What you have to do. Render each line of the listing below as one string in a JSON list, skipping blank lines. Leave the pictures out of your answer.

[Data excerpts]
==================================================

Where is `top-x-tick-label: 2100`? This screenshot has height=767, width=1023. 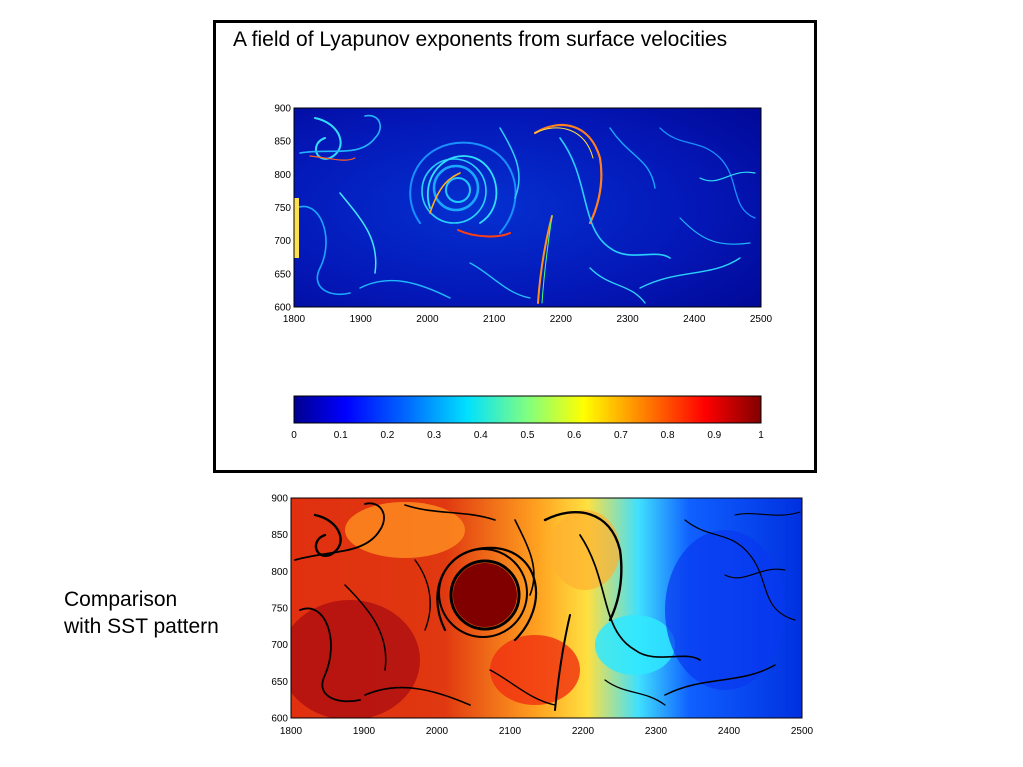
top-x-tick-label: 2100 is located at coordinates (494, 320).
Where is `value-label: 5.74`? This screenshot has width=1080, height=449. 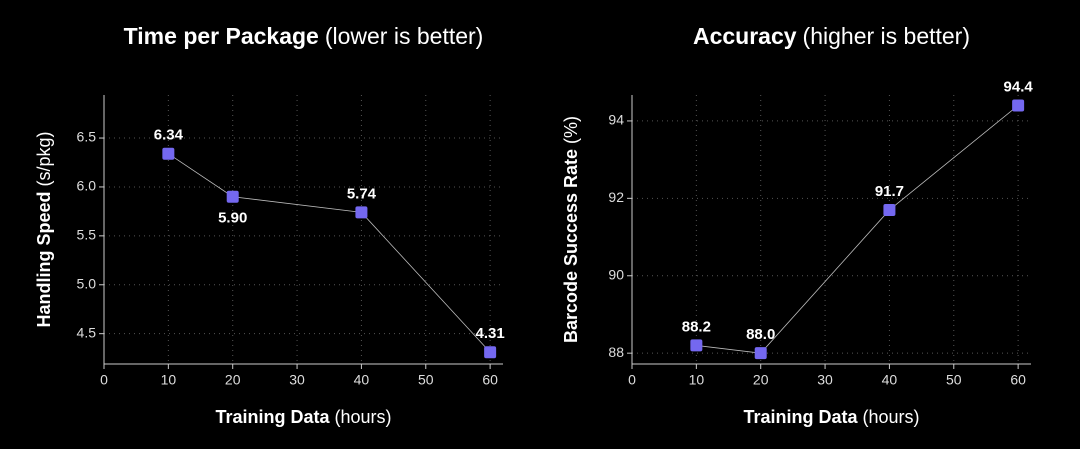
value-label: 5.74 is located at coordinates (362, 194).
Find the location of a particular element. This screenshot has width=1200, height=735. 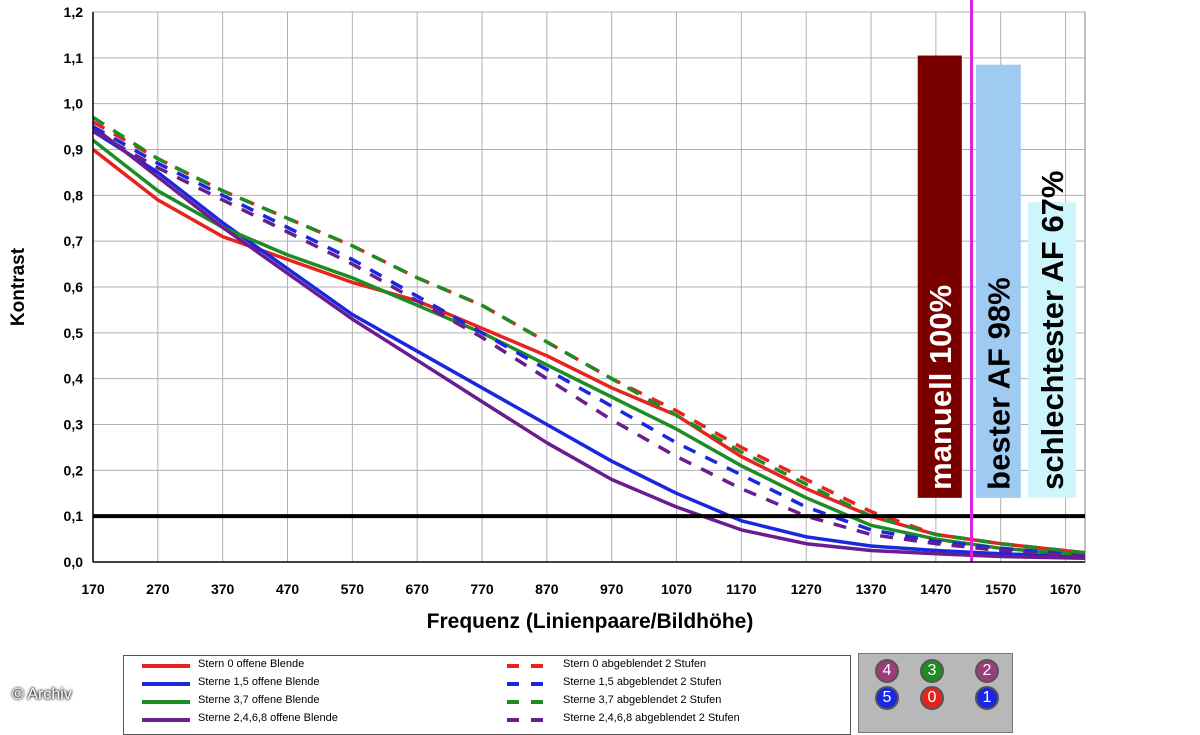

y-tick-label: 0,0 is located at coordinates (74, 562).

==================================================

Exercise output.
[
  "Where is `top-x-tick-label: 2100`? This screenshot has height=767, width=1023. ",
  "top-x-tick-label: 2100 is located at coordinates (494, 320).",
  "Where is `value-label: 5.74`? This screenshot has width=1080, height=449. ",
  "value-label: 5.74 is located at coordinates (362, 194).",
  "Find the location of a particular element. This screenshot has width=1200, height=735. ",
  "y-tick-label: 0,0 is located at coordinates (74, 562)."
]